Am fascinated by bald cypress so when I saw a local nursery had 4 gallon bald cypresses on sale couldn't resist the temptation. Well.. when I arrived they only had 2 left and they were in their shed, were totally brown (this is June 6th-in Middle Georgia) and I said "no way!". Manager then said I could have both of them for $5. So..I now have two bald cypresses approx 10' high sitting in growers pots in water containers on my driveway. Trunks both scratch moist and green, as do a few branches, but most branches (as well as leaves) are bone dry and brittle/brown.

Do I now prune dead branches and all brown foliage? My intent is to do trunk chops to about 1' tall in the next year or two to begin the process of taper to lead toward two flat-tops ( if I get them to survive!). Current trunks are 2-3" in diameter.

Any advice is greatly appreciated!
 
Hi everyone! This is my first post to this forum so please be kind to a 1 yr newbie!😃

Am fascinated by bald cypress so when I saw a local nursery had 4 gallon bald cypresses on sale couldn't resist the temptation.

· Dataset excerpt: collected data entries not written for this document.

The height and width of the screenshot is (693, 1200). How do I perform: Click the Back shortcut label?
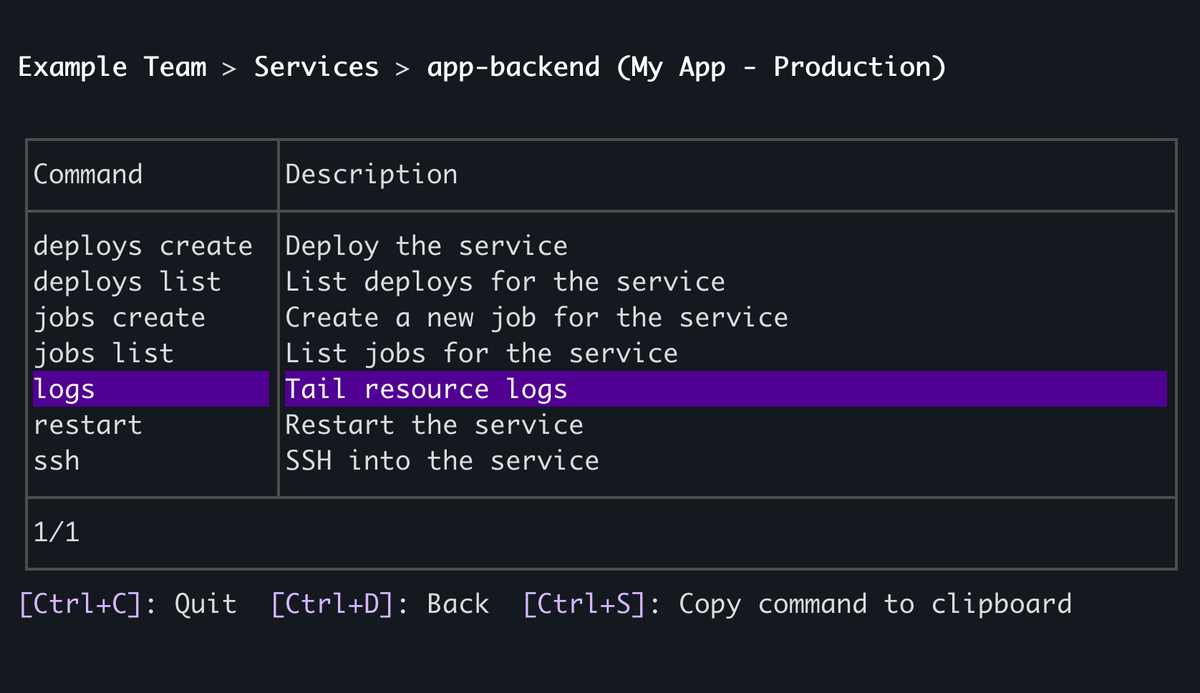(x=380, y=603)
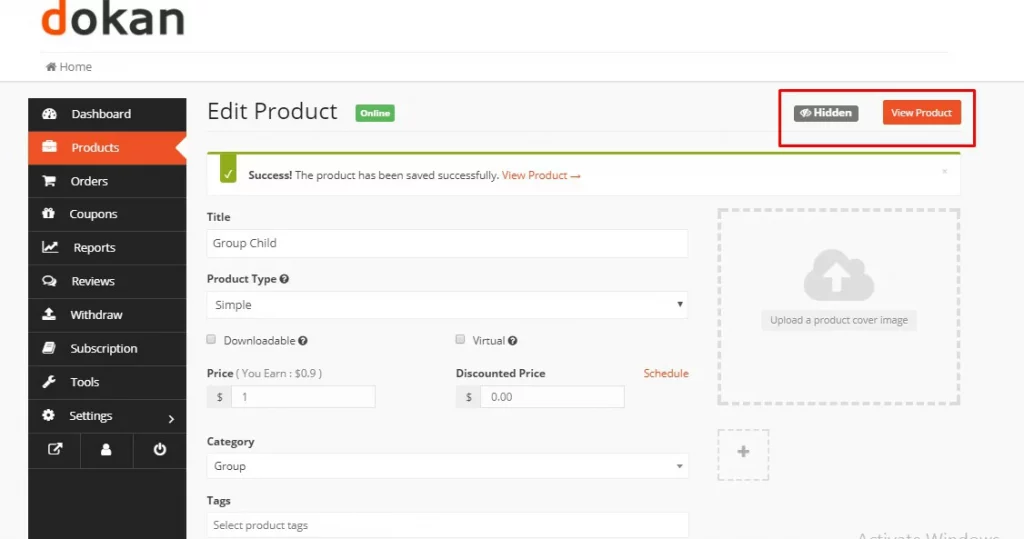Open the Schedule discount link
The width and height of the screenshot is (1024, 539).
point(665,374)
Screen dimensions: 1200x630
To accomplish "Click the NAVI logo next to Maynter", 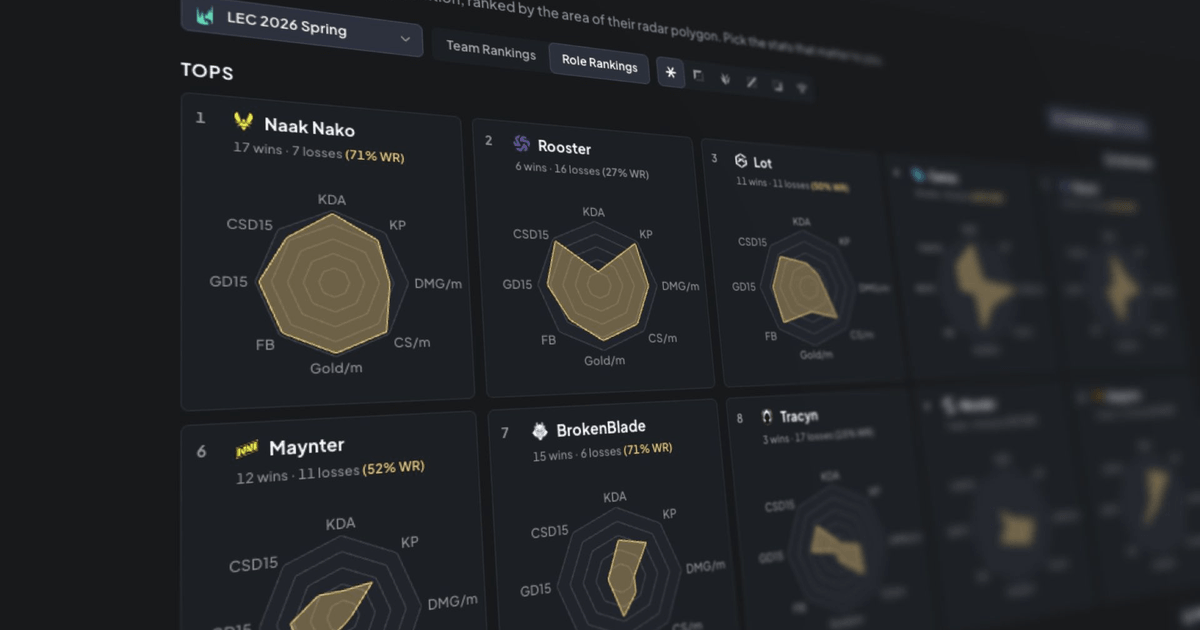I will coord(246,450).
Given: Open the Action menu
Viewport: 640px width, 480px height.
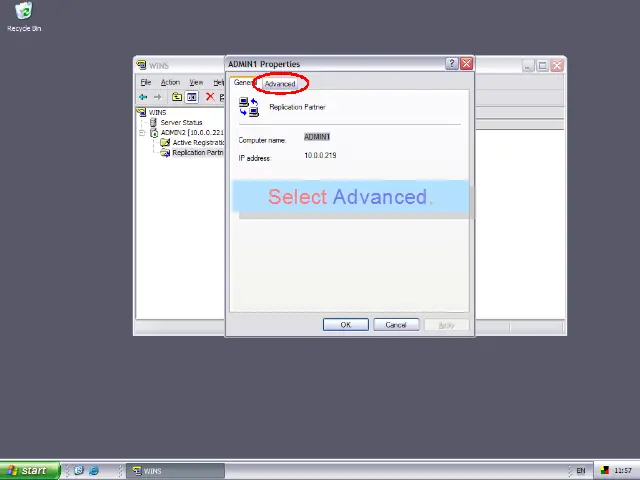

Well.. when I arrived they only had 2 left and they were in their shed, were totally brown (this is June 6th-in Middle Georgia) and I said "no way!". Manager then said I could have both of them for $5. So..I now have two bald cypresses approx 10' high sitting in growers pots in water containers on my driveway. Trunks both scratch moist and green, as do a few branches, but most branches (as well as leaves) are bone dry and brittle/brown.

Do I now prune dead branches and all brown foliage? My intent is to do trunk chops to about 1' tall in the next year or two to begin the process of taper to lead toward two flat-tops ( if I get them to survive!). Current trunks are 2-3" in diameter.

Any advice is greatly appreciated!
Put them to a spot with morning sun and afternoon shade. Water them regularly. Prune off obvious dead branches. Then leave the trees alone to recover. We will get to the chop part later.
 
Thank you for both the reinforcement of good advice from Cajun and also for the welcome! Have already moved BC to receive AM sun instead of PM and am pruning back all dead branches' etc. today. Will probably prune 90% of the branches (that's my estimate of the % branches dead and brittle).

Thanks again to all!!!!
 
1 year newbie to bonsai? Welcome!

Garden nurseries want to sell good looking trees. We don't always want to buy the good looking trees. We often want the ugly trees; the ones the nursery can't sell. We also want trees in the clearance areas.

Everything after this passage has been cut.